Dean understands that leaders create issues. /they speak out over and over until they are heard. They don’t check the polls to find out what they think. The problem is that Dean isn’t the right messenger to tell the American people that Bush led them into an unnecessary war and killed over 500 citizens for a megalomaniacal fantasy. Kerry is in a better position to attack but he lacks the nerve. He won’t publicize Bush’s lies until the polls tell him it’s safe. That leaves Clark.
Clark is the person who has the courage to take an stand and the stature and experience to back it up. He is the one that can tell Americans that they got conned and misled. His candidacy is that best thing that has happened to the Democrats in years.
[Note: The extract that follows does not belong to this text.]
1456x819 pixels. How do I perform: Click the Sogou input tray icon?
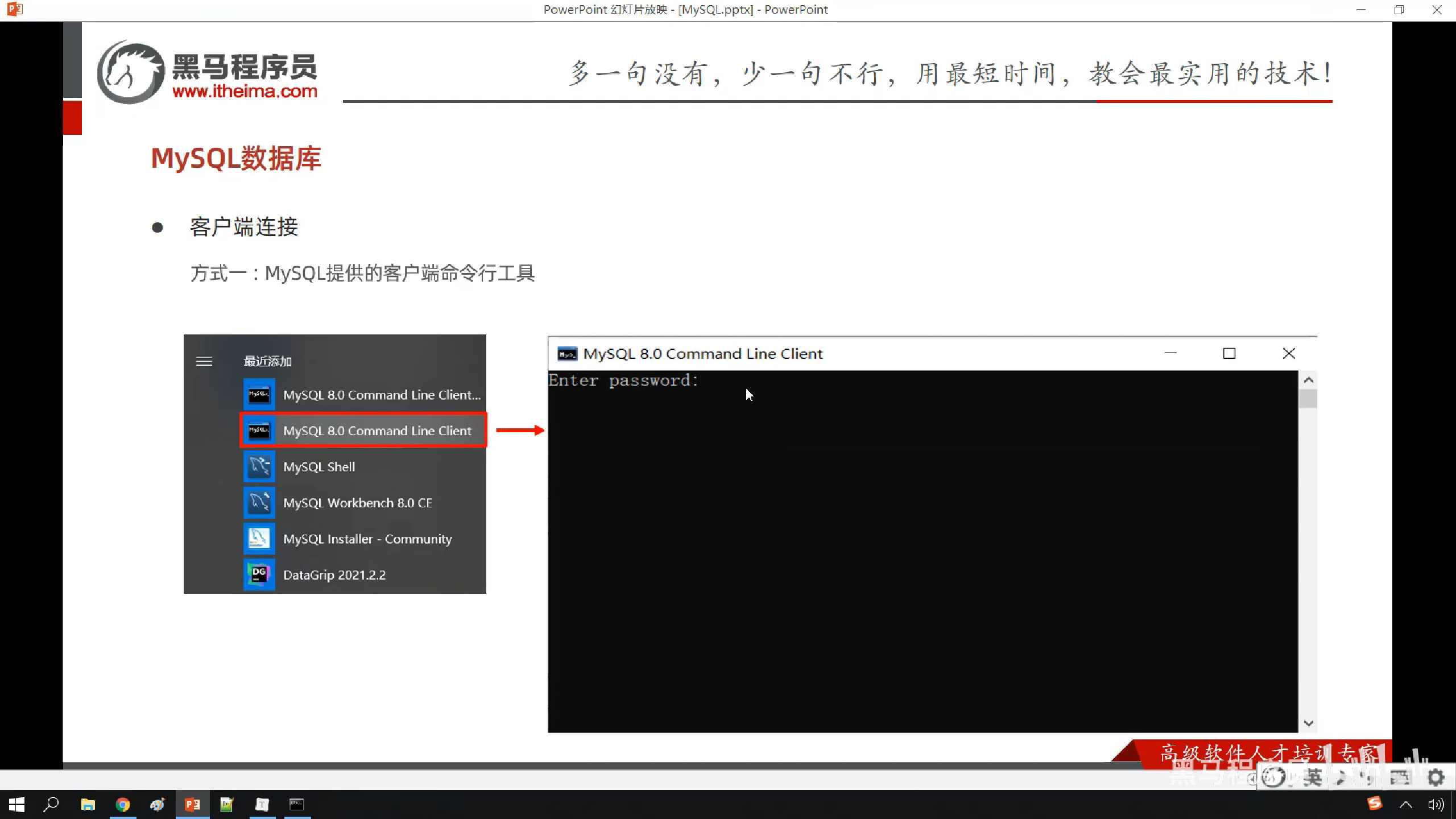click(x=1374, y=803)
He’s also the best choice for another reason. He’s a Southerner and he has the Southerner’s ability to talk about values, religion, family etc. and sound sincere(because he is sincere). Those issues and that sincere demeanor matter to Independent voters. It may be that Ruy is right and we don’t need the Southern states to win. However we do need the Independent voters and they are more likey to vote for a Southerner regardless of where they reside. Look at the track record. Southern Democrats have won far more often than Northerners. It’s a matter of style. They have a broader appeal in marginal states.
To bad he won’t get the nomination.
A similar thing happened in the President’s last big speech, on September 7th. He did a Sunday night address to the nation on Iraq, hurriedly announced on Friday afternoon, and the percentage of approval for his handling of Iraq after the speech was worse than before. So that’s twice in a row he’s left his audience unimpressed.
The country willed itself to think well of him after 9/11. And as we’ve seen in the last few weeks, people don’t really start thinking about an election until very late. He could tank, as his father did when people started thinking seriously about whether they wanted to see him on TV for another 4 years.
i think it’s great that Bush’s SOTU address was properly interpreted, and it HURT him accordingly. after all, he focused more on steroids than health care.